Le sacre de la réalisatrice Audrey Diwan à la Mostra était un nouveau signal féministe envoyé dans le milieu du cinéma, deux mois après la Palme d'Or remportée, dans un tout autre genre, par une autre jeune cinéaste française, Julia Ducournau, pour "Titane".

"Malheureusement quand vous travaillez sur l'avortement, vous êtes toujours dans l'actualité", avait déclaré en recevant son prix la réalisatrice, ajoutant avoir "fait ce film avec colère et désir".

Le film (01H40) est une plongée en apnée dans le parcours d'Anne, une étudiante insouciante dans la France du début des années 1960, qui se retrouve enceinte.

A l'époque, l'avortement clandestin est puni de prison pour celles qui le pratiquent comme pour ceux qui aident. Il ne sera dépénalisé qu'en 1975.

La jeune femme, issue d'un milieu populaire, souhaite continuer ses études de Lettres, seule chance de se construire un avenir hors de son village natal, et ne peut se permettre d'élever un enfant.

Car "L'Événement" est aussi l'histoire d'une jeune femme qui veut s'émanciper et progresser socialement. Face à elle, une société figée: médecins, amis, partenaire, professeur, elle ne trouvera presque personne pour l'aider.

Cadré au plus serré, avec un long plan-séquence durant lequel Anne tente de se faire avorter, "L'Événement" (deuxième adaptation d'Annie Ernaux cette année après "Passion simple") peut être éprouvant, se voulant au plus près de la réalité et du calvaire enduré par les femmes qui devaient avorter clandestinement, au péril de leur vie.

Il s'agit du deuxième film d'Audrey Diwan, romancière et journaliste, qui a cosigné le scénario de plusieurs films
"Je travaille beaucoup sur la question du corps et de l'intime", a-t-elle confié à Venise. "J'ai été assez choquée au départ par la différence entre ce que je pensais savoir de l'avortement clandestin et ce que j'ai découvert de la réalité de ce processus".

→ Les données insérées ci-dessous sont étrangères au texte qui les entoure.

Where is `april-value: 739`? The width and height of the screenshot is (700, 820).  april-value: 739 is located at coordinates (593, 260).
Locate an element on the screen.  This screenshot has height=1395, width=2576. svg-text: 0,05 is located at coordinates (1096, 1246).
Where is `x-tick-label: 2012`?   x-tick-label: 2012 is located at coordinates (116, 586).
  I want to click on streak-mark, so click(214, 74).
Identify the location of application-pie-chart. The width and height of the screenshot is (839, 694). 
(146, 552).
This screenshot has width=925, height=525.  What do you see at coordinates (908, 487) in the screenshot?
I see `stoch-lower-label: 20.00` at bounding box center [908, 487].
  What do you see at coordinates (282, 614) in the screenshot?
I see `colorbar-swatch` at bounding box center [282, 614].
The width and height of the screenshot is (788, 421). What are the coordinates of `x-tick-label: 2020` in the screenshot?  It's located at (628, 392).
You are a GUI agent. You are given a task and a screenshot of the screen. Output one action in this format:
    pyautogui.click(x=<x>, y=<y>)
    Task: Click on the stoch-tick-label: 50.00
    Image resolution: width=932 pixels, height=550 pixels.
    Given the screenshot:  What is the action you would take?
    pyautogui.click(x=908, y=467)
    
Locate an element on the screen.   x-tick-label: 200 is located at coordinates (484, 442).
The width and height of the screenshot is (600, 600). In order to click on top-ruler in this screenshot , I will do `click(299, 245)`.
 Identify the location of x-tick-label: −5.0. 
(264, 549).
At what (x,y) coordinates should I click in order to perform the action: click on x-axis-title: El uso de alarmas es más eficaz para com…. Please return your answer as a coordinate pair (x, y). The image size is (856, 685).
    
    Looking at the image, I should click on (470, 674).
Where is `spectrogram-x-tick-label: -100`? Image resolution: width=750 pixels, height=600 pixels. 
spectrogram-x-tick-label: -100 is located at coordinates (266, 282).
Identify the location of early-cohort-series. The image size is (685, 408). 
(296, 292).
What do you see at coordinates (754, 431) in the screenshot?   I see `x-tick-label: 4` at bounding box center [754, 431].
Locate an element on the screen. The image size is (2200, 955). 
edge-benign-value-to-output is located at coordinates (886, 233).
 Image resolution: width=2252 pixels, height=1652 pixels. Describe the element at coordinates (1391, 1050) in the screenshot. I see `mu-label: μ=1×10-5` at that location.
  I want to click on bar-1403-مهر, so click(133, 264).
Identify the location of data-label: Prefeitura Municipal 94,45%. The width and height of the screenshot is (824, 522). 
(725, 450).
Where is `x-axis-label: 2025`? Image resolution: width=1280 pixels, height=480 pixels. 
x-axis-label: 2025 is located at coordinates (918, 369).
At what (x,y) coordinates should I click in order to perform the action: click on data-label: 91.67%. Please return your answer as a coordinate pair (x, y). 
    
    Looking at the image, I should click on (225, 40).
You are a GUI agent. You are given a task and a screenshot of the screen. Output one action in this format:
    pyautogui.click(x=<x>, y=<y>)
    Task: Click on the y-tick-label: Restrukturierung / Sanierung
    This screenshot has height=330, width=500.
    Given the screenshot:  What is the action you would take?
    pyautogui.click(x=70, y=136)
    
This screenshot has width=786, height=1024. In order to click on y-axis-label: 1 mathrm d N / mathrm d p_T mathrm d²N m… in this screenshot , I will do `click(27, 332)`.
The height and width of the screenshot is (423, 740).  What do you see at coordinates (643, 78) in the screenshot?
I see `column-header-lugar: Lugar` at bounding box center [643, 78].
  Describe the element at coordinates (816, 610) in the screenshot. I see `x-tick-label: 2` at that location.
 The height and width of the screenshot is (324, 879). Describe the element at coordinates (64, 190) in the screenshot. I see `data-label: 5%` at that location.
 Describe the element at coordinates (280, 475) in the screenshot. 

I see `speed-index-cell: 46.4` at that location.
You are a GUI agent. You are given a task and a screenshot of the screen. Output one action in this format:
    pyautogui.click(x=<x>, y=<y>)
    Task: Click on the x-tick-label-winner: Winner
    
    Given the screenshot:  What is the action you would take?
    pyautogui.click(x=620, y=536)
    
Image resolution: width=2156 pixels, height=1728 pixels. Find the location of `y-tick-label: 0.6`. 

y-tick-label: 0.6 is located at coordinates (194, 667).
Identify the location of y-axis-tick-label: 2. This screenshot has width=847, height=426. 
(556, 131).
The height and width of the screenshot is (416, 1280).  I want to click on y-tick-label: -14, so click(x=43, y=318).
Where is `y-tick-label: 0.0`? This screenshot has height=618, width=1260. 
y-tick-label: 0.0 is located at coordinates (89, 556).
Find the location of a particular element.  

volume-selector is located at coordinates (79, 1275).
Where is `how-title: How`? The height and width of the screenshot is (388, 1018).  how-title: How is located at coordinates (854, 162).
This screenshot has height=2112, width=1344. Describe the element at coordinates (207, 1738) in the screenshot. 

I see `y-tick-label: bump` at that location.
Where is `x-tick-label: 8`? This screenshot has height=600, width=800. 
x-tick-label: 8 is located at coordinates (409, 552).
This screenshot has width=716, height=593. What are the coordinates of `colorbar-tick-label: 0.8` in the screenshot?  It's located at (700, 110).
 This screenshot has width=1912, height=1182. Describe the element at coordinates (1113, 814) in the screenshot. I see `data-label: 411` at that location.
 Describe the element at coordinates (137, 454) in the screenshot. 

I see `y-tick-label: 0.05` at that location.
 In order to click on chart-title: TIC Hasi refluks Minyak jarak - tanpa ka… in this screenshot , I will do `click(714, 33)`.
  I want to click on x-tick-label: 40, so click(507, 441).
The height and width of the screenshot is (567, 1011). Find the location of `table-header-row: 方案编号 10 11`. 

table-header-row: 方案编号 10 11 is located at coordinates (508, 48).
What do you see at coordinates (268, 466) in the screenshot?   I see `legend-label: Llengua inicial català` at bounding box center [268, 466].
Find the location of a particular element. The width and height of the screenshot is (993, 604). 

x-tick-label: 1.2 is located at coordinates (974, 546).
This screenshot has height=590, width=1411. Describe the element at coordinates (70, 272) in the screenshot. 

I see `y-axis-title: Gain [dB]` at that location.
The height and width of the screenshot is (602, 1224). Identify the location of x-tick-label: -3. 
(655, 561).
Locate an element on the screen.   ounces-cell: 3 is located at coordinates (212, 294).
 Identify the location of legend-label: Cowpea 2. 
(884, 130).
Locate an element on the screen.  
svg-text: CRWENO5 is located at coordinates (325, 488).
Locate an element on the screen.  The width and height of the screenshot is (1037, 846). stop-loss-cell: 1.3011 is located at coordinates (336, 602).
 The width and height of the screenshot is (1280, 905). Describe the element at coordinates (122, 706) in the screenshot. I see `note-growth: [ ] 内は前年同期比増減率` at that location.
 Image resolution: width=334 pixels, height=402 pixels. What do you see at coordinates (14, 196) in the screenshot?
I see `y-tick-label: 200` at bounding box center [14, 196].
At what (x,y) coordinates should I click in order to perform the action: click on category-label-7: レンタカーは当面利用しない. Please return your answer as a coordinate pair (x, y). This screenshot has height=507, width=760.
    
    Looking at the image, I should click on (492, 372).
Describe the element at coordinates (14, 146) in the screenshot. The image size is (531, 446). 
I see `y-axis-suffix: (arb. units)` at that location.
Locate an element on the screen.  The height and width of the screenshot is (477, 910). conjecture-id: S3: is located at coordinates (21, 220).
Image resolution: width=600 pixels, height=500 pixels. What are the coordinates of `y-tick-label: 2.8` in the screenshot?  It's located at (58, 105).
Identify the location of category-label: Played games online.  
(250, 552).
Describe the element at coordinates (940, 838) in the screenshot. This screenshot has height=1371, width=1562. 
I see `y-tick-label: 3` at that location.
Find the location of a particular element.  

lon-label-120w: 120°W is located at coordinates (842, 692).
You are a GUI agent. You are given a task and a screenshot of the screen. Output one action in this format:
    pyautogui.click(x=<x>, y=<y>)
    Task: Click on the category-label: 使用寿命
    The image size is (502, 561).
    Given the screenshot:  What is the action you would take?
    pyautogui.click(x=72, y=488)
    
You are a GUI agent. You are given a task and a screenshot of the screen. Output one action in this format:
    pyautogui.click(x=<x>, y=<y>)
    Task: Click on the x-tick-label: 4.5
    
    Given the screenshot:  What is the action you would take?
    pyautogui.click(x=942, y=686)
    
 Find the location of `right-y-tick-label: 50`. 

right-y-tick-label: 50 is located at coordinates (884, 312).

"Mon idée, ce n'était pas de regarder Anne mais de tenter d'être elle, de rentrer dans son corps", a-t-elle poursuivi, expliquant que le "style pur et très viscéral" du récit d'Annie Ernaux avait fait naître chez elle "un désir d'incarnation".

Un parti pris qui doit aussi sa réussite à la performance d'une jeune actrice, Anamaria Vartolomei. Brune aux yeux clairs et au teint diaphane, elle trouve là son premier grand rôle.

"Je me suis mise vraiment à sa place. Je me suis dit 'ok, on a 21 ans toutes les deux, qu'est-ce que c'est pour une jeune fille'" d'avorter, a expliqué cette dernière.

"Moi, j'ai la chance d'avoir des droits, acquis mais qui sont encore fragiles. Je l'ai défendue avec le plus d'intérêt possible, parce que c'est terrible, elle doit choisir entre ses études, sa carrière ou sa vie. C'est injuste !"

Née en Roumanie à Bacau (nord-est), Anamaria Vartolomei a vu ses parents partir pour la France à l'âge de deux ans. Son père travaille dans le bâtiment et lorsqu'elle a six ans ses parents gagnent assez d'argent pour la faire venir avec eux, à Issy-les-Moulineaux (Hauts-de-Seine).

C'est à l'école qu'elle découvre le théâtre avant de s'inscrire à un casting pour un film d'Eva Ionesco, "My Little Princess", où elle jouera à l'âge de dix ans. Douze ans plus tard, "j'ai envie d'attaquer des rôles de plus en plus riches, compliqués, nuancés, casse-gueule, ambigus. Je me sens prête".